*EXCERPTED RECORDS*
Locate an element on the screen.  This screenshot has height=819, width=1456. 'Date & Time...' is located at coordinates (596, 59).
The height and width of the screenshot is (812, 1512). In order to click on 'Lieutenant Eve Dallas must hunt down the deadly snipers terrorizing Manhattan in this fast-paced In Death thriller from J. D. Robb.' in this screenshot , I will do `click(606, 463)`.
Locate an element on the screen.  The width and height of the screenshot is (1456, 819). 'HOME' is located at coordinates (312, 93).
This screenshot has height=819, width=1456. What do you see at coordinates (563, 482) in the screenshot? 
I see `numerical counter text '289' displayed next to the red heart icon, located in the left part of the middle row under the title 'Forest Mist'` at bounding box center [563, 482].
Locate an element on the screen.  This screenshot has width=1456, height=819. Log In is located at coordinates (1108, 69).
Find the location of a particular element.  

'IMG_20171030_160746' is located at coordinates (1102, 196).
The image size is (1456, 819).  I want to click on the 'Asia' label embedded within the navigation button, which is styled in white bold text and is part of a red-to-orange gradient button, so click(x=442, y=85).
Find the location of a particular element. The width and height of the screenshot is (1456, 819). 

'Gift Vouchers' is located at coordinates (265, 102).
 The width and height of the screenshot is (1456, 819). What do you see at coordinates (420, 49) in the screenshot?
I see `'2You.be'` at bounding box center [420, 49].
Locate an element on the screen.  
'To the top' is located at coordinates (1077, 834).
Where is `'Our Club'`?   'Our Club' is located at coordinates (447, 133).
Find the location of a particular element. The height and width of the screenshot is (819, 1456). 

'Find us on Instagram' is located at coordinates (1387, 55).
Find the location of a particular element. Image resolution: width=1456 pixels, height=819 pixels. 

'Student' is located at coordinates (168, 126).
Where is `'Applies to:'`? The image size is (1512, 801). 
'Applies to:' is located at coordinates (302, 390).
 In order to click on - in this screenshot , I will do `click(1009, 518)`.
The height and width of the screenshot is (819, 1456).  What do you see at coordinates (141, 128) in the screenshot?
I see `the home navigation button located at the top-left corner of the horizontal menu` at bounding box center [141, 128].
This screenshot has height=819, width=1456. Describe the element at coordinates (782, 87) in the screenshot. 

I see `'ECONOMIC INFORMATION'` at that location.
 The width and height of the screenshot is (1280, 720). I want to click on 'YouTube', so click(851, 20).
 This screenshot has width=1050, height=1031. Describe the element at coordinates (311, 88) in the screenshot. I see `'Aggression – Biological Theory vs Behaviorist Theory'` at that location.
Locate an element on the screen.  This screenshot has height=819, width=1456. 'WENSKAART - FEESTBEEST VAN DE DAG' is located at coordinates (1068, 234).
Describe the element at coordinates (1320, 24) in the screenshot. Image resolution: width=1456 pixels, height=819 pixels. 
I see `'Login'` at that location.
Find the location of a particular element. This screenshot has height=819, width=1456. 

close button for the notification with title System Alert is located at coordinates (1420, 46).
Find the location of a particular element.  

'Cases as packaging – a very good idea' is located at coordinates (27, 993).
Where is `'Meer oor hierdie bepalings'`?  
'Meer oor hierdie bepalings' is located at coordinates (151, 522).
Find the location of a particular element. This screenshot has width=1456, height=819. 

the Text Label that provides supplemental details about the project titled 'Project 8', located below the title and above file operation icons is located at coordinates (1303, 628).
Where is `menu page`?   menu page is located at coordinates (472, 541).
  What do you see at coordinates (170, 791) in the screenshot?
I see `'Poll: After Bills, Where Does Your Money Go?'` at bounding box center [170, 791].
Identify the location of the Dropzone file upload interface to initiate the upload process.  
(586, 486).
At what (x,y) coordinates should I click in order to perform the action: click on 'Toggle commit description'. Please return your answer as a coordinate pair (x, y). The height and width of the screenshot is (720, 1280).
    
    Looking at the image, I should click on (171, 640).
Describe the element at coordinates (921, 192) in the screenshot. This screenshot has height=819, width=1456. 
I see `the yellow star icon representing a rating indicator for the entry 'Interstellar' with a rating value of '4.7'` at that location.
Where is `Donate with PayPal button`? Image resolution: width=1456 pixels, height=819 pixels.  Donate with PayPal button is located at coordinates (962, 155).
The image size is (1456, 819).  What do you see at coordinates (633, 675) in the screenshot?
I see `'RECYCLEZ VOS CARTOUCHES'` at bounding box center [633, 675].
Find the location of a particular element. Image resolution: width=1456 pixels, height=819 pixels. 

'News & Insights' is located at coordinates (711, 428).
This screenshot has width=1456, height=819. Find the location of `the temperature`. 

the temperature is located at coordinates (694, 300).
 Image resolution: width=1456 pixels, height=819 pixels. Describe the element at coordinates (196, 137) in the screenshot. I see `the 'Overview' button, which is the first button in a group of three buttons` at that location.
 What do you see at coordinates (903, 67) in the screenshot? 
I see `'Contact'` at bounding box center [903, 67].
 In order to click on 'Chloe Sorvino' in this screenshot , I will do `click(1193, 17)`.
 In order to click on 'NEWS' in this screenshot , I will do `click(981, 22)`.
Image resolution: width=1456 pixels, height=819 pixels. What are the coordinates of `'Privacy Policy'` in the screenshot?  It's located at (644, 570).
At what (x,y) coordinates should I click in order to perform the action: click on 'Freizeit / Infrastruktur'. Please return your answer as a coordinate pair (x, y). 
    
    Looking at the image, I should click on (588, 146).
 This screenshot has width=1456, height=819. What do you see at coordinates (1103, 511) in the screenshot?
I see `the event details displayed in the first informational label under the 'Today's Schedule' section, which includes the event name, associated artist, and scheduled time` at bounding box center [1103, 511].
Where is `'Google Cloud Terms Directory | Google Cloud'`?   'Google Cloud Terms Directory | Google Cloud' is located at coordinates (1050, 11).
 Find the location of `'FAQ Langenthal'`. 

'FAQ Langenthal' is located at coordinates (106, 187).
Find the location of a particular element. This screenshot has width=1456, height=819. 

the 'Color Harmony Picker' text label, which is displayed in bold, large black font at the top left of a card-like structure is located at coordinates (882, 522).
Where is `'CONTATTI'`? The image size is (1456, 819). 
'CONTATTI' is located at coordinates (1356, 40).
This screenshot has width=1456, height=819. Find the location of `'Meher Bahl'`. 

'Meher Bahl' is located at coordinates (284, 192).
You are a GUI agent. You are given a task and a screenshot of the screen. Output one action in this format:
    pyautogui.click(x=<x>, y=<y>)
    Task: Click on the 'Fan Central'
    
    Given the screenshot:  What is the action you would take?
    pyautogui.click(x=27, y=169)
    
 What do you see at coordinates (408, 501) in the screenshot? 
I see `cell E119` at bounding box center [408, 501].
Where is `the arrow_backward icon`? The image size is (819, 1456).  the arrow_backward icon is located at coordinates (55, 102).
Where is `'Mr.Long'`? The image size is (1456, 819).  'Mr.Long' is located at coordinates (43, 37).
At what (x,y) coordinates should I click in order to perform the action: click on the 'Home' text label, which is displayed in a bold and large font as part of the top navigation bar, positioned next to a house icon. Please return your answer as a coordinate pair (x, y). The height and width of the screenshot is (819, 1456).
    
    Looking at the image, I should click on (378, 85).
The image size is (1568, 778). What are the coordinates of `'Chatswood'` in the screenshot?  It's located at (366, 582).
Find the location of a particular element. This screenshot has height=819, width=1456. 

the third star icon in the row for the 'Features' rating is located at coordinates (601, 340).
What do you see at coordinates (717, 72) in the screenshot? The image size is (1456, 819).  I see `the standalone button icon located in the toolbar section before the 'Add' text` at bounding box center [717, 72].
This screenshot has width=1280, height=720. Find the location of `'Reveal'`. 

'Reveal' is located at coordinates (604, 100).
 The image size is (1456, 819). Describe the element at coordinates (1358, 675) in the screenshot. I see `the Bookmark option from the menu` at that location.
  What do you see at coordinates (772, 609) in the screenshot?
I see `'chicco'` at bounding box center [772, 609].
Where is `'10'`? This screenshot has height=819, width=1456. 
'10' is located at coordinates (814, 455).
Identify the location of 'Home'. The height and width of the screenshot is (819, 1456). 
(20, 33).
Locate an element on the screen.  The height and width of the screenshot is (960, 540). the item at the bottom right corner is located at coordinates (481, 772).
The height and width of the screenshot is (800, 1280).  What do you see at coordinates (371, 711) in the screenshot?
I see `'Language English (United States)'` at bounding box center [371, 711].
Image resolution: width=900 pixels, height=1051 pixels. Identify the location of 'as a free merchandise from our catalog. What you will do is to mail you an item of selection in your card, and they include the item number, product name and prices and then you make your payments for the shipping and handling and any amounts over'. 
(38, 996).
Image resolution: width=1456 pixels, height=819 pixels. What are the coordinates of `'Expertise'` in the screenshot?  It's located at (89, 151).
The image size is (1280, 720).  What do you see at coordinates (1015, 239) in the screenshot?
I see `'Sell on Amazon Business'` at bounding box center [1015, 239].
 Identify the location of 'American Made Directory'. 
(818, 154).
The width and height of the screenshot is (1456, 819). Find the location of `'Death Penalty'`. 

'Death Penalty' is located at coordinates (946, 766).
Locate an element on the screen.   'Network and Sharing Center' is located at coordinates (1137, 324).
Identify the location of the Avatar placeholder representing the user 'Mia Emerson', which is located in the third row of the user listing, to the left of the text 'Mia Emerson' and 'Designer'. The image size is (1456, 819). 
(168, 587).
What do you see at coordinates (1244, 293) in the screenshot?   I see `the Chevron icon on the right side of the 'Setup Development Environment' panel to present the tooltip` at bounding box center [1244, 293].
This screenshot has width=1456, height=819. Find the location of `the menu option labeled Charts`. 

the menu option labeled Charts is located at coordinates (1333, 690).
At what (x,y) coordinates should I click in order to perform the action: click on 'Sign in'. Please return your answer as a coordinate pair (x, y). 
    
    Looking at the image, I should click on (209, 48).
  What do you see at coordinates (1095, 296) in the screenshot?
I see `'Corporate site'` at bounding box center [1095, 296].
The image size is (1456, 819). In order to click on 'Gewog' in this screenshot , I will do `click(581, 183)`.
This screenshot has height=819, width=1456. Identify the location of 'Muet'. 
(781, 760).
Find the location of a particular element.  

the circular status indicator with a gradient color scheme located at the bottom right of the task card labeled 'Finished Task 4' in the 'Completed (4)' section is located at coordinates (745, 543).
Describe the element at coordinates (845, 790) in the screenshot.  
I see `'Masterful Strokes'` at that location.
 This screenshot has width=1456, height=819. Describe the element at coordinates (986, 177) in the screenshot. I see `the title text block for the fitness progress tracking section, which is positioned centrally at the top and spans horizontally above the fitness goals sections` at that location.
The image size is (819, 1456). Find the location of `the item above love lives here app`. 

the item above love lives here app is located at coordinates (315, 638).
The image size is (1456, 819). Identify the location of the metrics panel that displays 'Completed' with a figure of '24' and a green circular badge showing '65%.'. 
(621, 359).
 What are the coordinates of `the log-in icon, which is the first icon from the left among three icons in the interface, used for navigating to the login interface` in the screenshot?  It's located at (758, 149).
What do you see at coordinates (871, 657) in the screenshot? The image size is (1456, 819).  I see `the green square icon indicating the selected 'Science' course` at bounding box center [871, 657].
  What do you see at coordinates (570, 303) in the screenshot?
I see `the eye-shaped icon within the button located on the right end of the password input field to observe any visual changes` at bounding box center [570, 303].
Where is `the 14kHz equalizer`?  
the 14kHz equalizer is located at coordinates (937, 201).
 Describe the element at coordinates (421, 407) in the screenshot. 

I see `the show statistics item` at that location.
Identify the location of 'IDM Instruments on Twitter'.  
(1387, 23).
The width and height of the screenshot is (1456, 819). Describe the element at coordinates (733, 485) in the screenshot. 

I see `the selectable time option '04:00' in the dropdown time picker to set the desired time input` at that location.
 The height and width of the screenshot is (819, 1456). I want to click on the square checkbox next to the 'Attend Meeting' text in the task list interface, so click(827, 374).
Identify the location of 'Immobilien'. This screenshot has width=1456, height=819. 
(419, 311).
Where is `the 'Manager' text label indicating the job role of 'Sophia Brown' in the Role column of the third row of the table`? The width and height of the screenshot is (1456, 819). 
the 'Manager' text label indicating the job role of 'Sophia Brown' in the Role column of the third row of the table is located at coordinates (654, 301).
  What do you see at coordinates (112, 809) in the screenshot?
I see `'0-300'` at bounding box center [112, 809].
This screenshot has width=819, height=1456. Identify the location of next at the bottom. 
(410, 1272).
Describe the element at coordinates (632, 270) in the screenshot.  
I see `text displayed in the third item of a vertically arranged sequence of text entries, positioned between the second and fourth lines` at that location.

*PROMPT*
Copy out the lines above, starting with the line that contains "coordinates (962, 155)." and ending after the line that contains "coordinates (711, 428).".

*EXERCISE RESULT*
Where is `Donate with PayPal button`? Image resolution: width=1456 pixels, height=819 pixels.  Donate with PayPal button is located at coordinates (962, 155).
The image size is (1456, 819).  What do you see at coordinates (633, 675) in the screenshot?
I see `'RECYCLEZ VOS CARTOUCHES'` at bounding box center [633, 675].
Find the location of a particular element. Image resolution: width=1456 pixels, height=819 pixels. 

'News & Insights' is located at coordinates (711, 428).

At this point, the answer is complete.